Beast, The (1975) + Immoral Tales (1974/MVD/Arrow Blu-ray)/Curiosa (2019/Film Movement DVD)/Devil In The Flesh (1986/Icarus DVD)/Perils Of Gwendoline In The Land Of The Yik Yak (1984/Severin Blu-ray)/Plugg (1975/Umbrella Region Free PAL Import DVD)

Picture: B+/C+/C/B-/C- Sound: B+/C+/C/B-/C Extras: B/C-/C-/C+/D Films: C & C+/C/B-/C/C

PLEASE NOTE: The Plugg Import DVD is now only available from our friends at Umbrella Entertainment in Australia, can only play on DVD, 4K and Blu-ray players that can handle the PAL format and can be ordered from the link below.

Now for some of the odder and more distinct erotic narrative films we've seen of late...

First, we have two quite unusual erotic films from filmmaker Walerian Borowczyk, The Beast (1975) and Immoral Tales (1974), getting nice restorations from Arrow Video. While these film have been censored and banned upon their initial releases, these discs (sold separately) bring them forward a new life. In The Beast, a horny beast (Creature? Monster?) lusts for a beautiful woman and her aristocratic family in a sexual fairy tale of sorts while Immoral Tales, captures human sexuality in different time periods and settings. These are both erotic arthouse films rather than pornography, which is eluded to by the cover art, but some may disagree.

The Beast Special Features:

Introduction by film critic Peter Bradshaw

The Making of The Beast: camera operator Noel Very provides a commentary on footage shot during the film's production

Frenzy of Ecstasy, a visual essay on the evolution of Borowczyk's beast and the sequel that never was, Motherhood

The Profligate Door, a documentary about Borowczyk's sound sculptures featuring curator Maurice Corbet

Boro Brunch, a reunion meal recorded in February 2014 reuniting members of Borowczyk's crew

Commercials by Borowczyk: Holy Smoke (1963), The Museum (1964) and Tom Thumb (1966)

Gunpoint, a documentary short by Peter Graham produced and edited by Borowczyk (11:04)

Behind Enemy Lines: The Making of Gunpoint (5:16)

Theatrical trailer

Reversible sleeve featuring Borowczyk's own original poster design

and an illustrated booklet featuring new writing on the film by Daniel Bird and an archive piece by David Thompson, illustrated with original stills

Immoral Tales Special Features:

Introduction by Borowczyk expert Daniel Bird

Love Reveals Itself, a new interview program featuring production manager Dominique Duverge-Segretin and cinematographer Noel Very

Obscure Pleasures: A Portrait of Walerian Borowczyk, a newly-edited archival interview in which the filmmaker discusses painting, cinema and sex

Blow Ups, a visual essay by Daniel Bird about Borowczyk's works on paper

Theatrical trailer

Reversible sleeve featuring Borowczyk's own original poster design

and an illustrated booklet containing new writing on the film by by Daniel Bird and an archive piece by Philip Strick

For more on La Bete from someone who liked it, a link to our coverage of an import DVD edition:


Lou Jeunet's Curiosa (2019) takes place during the early days of still photography in Paris 1895, two people in love with each other still carry on despite the gal (Noemie Merland) marrying another man who she does not love to help her life situation. Her lover (Niels Schneider) is a poet and they start dabbling in early erotic photography, known under the title the film uses. There are interesting moments in the French-language film, but it is not always sexy.

▶ What you should do:
Answer these questions using the review.
(a) From which company is the Plugg Import DVD now only available?
(b) Who gives the introduction among The Beast's special features?
(c) In what city and year does Curiosa take place?
The items that follow come from a different source than the review.

▶ Stored data:
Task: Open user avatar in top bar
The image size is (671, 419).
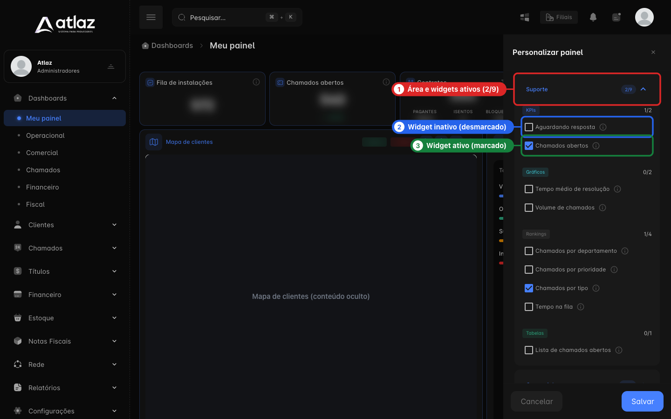Action: point(644,17)
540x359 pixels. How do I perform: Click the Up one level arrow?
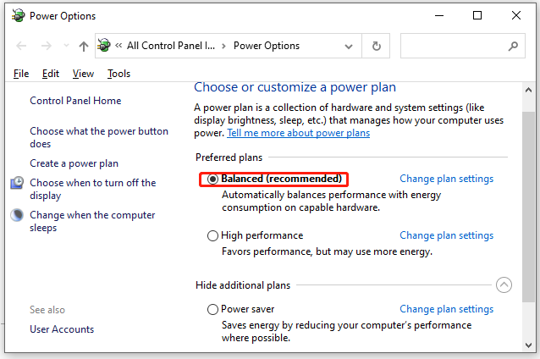[x=83, y=47]
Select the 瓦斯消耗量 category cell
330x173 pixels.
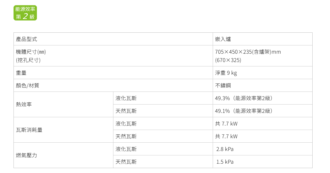coord(63,130)
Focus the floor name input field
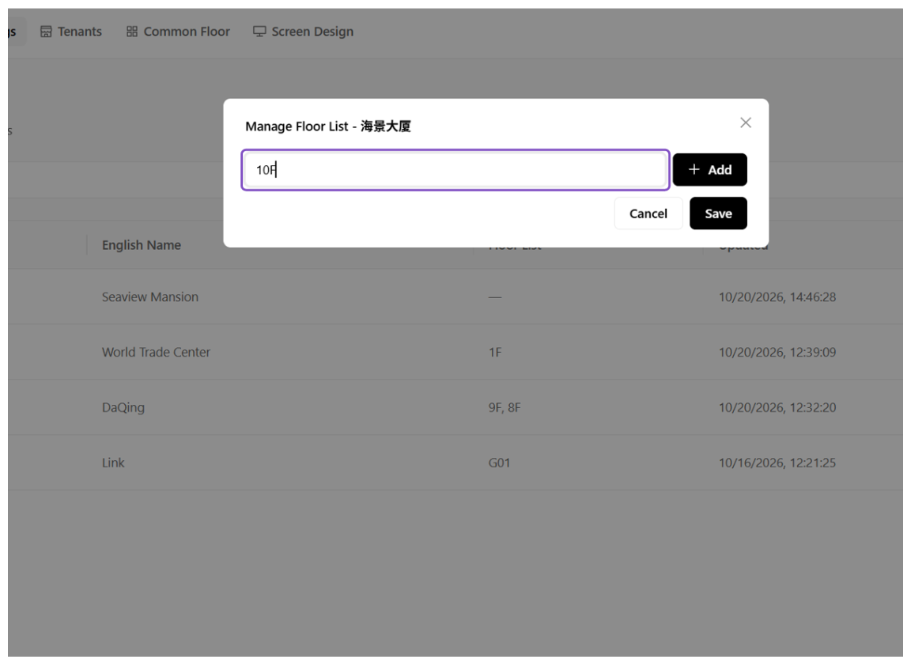This screenshot has height=665, width=911. [456, 169]
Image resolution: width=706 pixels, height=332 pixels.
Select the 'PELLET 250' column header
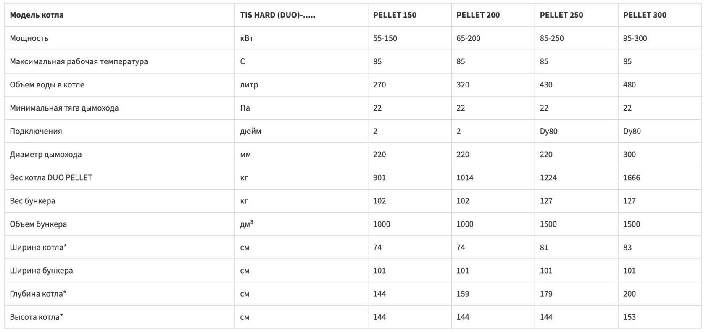pyautogui.click(x=561, y=15)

▶ Task result:
(a) Umbrella Entertainment in Australia
(b) Film critic Peter Bradshaw
(c) Paris, 1895